[Item-finding records]
++++++++++++++++++++
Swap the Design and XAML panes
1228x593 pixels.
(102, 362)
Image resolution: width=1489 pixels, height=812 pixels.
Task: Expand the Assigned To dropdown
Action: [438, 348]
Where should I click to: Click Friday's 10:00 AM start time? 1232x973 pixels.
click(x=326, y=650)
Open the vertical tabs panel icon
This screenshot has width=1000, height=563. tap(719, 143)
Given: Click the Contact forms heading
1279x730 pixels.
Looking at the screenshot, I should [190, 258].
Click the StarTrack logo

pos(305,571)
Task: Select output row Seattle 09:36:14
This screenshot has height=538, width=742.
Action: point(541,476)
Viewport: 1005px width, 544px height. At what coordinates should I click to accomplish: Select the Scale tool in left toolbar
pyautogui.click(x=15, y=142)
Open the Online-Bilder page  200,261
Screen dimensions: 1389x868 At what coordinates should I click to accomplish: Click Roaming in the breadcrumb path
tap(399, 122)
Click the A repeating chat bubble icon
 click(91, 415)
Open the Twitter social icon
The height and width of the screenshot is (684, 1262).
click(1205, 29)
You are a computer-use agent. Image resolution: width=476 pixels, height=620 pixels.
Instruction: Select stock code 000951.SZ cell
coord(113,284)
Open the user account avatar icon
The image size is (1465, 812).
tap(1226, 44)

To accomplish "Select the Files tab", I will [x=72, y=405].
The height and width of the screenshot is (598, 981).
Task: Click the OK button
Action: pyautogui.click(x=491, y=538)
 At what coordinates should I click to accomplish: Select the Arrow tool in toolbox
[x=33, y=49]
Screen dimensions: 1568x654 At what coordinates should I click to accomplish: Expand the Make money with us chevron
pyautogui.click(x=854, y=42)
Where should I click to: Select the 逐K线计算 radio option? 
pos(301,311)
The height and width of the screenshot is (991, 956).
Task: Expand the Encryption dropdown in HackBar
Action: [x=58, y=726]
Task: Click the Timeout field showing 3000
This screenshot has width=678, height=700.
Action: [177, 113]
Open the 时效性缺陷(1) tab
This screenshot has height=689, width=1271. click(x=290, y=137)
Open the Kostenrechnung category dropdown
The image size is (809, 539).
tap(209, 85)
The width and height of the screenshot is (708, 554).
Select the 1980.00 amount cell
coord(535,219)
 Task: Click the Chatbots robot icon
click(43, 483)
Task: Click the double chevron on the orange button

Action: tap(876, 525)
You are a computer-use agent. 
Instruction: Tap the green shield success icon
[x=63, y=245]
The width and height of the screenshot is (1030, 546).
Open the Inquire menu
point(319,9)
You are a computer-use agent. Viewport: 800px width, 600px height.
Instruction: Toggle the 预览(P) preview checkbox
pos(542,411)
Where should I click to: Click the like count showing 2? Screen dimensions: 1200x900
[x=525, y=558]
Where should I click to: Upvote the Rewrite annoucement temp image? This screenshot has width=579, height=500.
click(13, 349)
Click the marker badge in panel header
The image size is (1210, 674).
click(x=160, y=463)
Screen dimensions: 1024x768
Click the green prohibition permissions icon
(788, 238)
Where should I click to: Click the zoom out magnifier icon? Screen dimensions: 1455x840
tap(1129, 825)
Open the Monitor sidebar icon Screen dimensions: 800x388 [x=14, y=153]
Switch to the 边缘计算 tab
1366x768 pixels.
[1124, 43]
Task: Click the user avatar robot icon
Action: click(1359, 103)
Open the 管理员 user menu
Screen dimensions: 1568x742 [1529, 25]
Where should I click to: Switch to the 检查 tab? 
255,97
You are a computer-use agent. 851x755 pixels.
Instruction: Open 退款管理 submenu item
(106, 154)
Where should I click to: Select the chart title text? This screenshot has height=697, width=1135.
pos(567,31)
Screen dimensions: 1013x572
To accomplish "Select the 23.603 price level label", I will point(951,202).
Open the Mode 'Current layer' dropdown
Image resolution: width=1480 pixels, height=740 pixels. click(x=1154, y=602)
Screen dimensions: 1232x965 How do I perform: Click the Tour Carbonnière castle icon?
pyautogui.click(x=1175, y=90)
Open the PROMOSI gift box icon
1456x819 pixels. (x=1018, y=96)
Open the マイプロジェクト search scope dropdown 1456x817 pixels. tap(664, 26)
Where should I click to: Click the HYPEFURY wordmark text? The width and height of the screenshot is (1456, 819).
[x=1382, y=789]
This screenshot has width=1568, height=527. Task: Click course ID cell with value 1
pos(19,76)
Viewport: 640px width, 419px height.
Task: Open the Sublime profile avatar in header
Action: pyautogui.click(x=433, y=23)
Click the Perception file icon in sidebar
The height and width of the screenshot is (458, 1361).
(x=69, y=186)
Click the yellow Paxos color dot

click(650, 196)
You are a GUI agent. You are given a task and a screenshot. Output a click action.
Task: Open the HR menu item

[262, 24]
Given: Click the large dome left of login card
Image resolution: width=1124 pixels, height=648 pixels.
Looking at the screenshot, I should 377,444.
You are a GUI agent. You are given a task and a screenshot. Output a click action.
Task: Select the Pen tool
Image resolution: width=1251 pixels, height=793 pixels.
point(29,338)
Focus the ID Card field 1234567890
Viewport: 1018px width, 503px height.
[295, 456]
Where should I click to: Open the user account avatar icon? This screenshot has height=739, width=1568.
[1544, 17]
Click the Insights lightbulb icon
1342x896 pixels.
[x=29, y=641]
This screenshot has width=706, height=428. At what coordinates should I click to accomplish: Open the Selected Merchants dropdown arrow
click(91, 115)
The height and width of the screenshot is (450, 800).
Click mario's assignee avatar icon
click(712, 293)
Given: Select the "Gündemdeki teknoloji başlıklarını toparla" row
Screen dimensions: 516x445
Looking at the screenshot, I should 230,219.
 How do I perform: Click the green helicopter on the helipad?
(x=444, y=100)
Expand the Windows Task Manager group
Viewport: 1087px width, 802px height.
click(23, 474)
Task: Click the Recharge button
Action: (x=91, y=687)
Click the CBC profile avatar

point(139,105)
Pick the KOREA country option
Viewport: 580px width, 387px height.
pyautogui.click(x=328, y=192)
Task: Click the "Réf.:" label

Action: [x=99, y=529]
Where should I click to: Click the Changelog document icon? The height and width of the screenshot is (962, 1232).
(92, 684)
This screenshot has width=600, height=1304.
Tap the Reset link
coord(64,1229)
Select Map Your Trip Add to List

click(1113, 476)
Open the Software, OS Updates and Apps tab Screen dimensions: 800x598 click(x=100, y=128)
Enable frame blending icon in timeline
++++++++++++++++++++
What is asked: Could you reproduce, line for line, the part of the material that opens with the line containing "Given: Click the Contact forms heading" and closes with the line containing "tap(1226, 44)", including both of those lines?

Written response:
Given: Click the Contact forms heading
1279x730 pixels.
Looking at the screenshot, I should [190, 258].
Click the StarTrack logo

pos(305,571)
Task: Select output row Seattle 09:36:14
This screenshot has height=538, width=742.
Action: point(541,476)
Viewport: 1005px width, 544px height. At what coordinates should I click to accomplish: Select the Scale tool in left toolbar
pyautogui.click(x=15, y=142)
Open the Online-Bilder page  200,261
Screen dimensions: 1389x868 At what coordinates should I click to accomplish: Click Roaming in the breadcrumb path
tap(399, 122)
Click the A repeating chat bubble icon
 click(91, 415)
Open the Twitter social icon
The height and width of the screenshot is (684, 1262).
click(1205, 29)
You are a computer-use agent. Image resolution: width=476 pixels, height=620 pixels.
Instruction: Select stock code 000951.SZ cell
coord(113,284)
Open the user account avatar icon
The image size is (1465, 812).
tap(1226, 44)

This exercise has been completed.